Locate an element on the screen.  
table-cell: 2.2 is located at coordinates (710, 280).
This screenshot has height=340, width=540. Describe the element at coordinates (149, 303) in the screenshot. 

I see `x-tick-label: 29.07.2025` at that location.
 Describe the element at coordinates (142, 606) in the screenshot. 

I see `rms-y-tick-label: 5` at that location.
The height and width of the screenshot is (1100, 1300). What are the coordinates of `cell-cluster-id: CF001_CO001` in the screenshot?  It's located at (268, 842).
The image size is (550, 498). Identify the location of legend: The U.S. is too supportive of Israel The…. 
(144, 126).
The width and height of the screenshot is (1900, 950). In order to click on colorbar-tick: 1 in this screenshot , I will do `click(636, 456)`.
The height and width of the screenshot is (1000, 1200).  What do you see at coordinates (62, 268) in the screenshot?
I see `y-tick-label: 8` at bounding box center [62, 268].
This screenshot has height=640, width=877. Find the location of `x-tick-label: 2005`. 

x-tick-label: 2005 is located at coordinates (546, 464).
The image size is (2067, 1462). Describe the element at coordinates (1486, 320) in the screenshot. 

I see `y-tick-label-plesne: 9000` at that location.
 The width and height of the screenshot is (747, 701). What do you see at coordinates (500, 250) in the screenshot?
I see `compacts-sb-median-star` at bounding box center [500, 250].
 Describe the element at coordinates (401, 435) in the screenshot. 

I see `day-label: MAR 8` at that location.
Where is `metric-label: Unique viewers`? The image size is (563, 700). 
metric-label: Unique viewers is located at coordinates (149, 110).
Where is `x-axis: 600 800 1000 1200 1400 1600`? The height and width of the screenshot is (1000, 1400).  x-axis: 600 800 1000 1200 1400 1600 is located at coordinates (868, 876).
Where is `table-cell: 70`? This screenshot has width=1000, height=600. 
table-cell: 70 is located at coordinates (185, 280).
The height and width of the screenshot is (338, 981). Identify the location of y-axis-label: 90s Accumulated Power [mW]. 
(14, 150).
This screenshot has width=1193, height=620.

Goal of the exercise -
Reproduce the lines above without any change, starting with the line that contains "The height and width of the screenshot is (1000, 1200)." and ending with the line that contains "x-tick-label: 2005 is", both of them included.

Task response -
The height and width of the screenshot is (1000, 1200).  What do you see at coordinates (62, 268) in the screenshot?
I see `y-tick-label: 8` at bounding box center [62, 268].
This screenshot has height=640, width=877. Find the location of `x-tick-label: 2005`. 

x-tick-label: 2005 is located at coordinates (546, 464).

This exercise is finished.